We searched PubMed, Scopus, and Embase databases for studies published from January 1, 2010 to July 1, 2021. We included studies that compare robotic-assisted and laparoscopic right-colectomy with intra-corporeal or extra-corporeal anastomosis. Primary studies, such as randomized control trials, prospective and retrospective observational studies were included in the analysis. Two reviewers independently selected the studies, assessed the risk of bias, and performed the data extraction. Primary outcomes were: conversions, operative time, post-operative complications, surgical site infection, length of hospital stay, reoperations within 30-days, and incisional hernia within 30 days. A meta-analysis was performed using the RevMan 5.4 software. Weighted mean differences (WMD) were calculated for continuous variables and weighted odds ratios (OR) for categorical. A random effects model was used when heterogeneity was statistically significant and I2 statistic >50%, otherwise a fixed effects model was assumed.
Results:

After inclusion and exclusion criteria we identified 21 studies.
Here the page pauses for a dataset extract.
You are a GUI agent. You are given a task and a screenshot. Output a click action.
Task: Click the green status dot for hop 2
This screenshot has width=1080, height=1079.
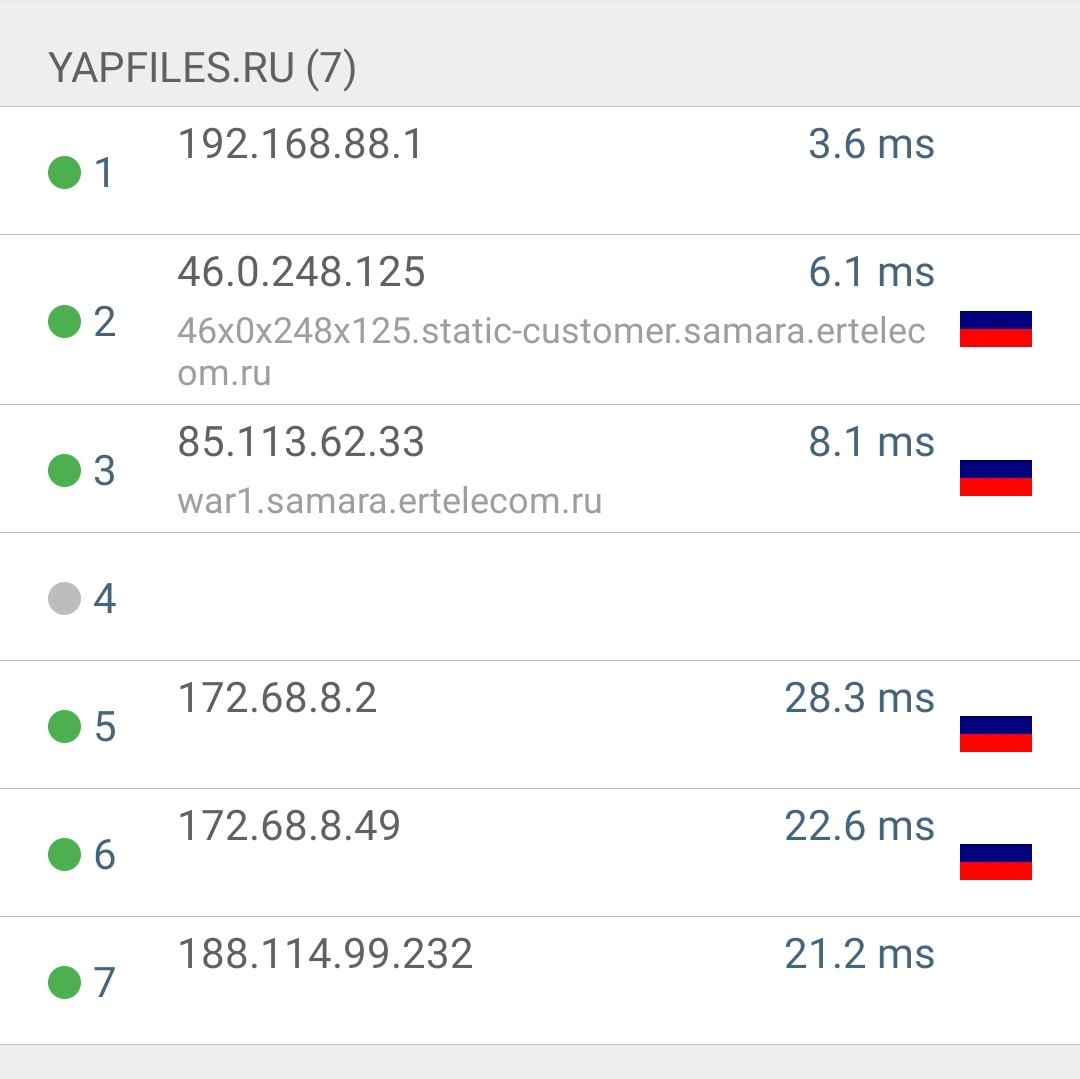pos(65,322)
All were retrospective cohort studies in design. Six studies directly compared R-ICA with R-ECA, eight compared R-ICA with L-ICA, nine compared R-ICA with L-ECA and only one study compared R-ECA with L-ECA. Robotic-ICA had longer operative times compared to L-ECA (WMD=68.34, CI=(46.98, 89.70), p<0.00001, I2=94%) and L-ICA (WMD=68.47, CI=(52.89, 84.05), p<0.00001, I2=86%), but similar to and R-ECA (WMD=18.13, CI=(-1.81, 38.07), p=0.07, I2=90%). Results of the further showed that conversion to open surgery is less likely to occur in the R-ICA group compared to L-ECA (OR= 0.23, CI=(0.12, 0.41), p<0.00001, I2=0%), L-ICA (OR=0.45, CI=(0.21, 0.95), p=0.04, I2=30%) and R-ECA (OR=0.06, CI=(0.01, 0.33), p=0.001, I2=0%). Length of hospital stay (days) was significantly shorter in the R-ICA group compared to L-ECA (WMD=-1.01, CI=(-1.65, -0.38), p=0.002, I2=69%) and L-ICA (WMD=-0.38, CI=(-0.69, -0.07), p=0.02, I2=41%), but similar when compared to R-ECA (WMD=-0.58, CI=(-1.18, 0.03), p=0.06, I2=77%). When comparing incisional hernia rate, the R-ICA approach had significantly lower rates compared to L-ECA (OR=0.25, CI=(0.07, 0.93), p=0.04, I2=0%) and R-ECA (OR=0.12, CI=(0.04, 0.36), p=0.0002, I2=0%). Six studies reported on the incisional hernia rate with most of the studies having a follow-up of 30 days after surgery. The rate of post-operative complications, reoperations and surgical site infection was similar across all groups.
Conclusion:
Robotic-assisted right colectomy with intra-corporeal anastomosis may lead to less conversion rates, shorter hospital stay and lower rates of incisional hernias. Further prospective studies with longer follow up are needed to fully understand the benefits of robotic-assisted right colectomy.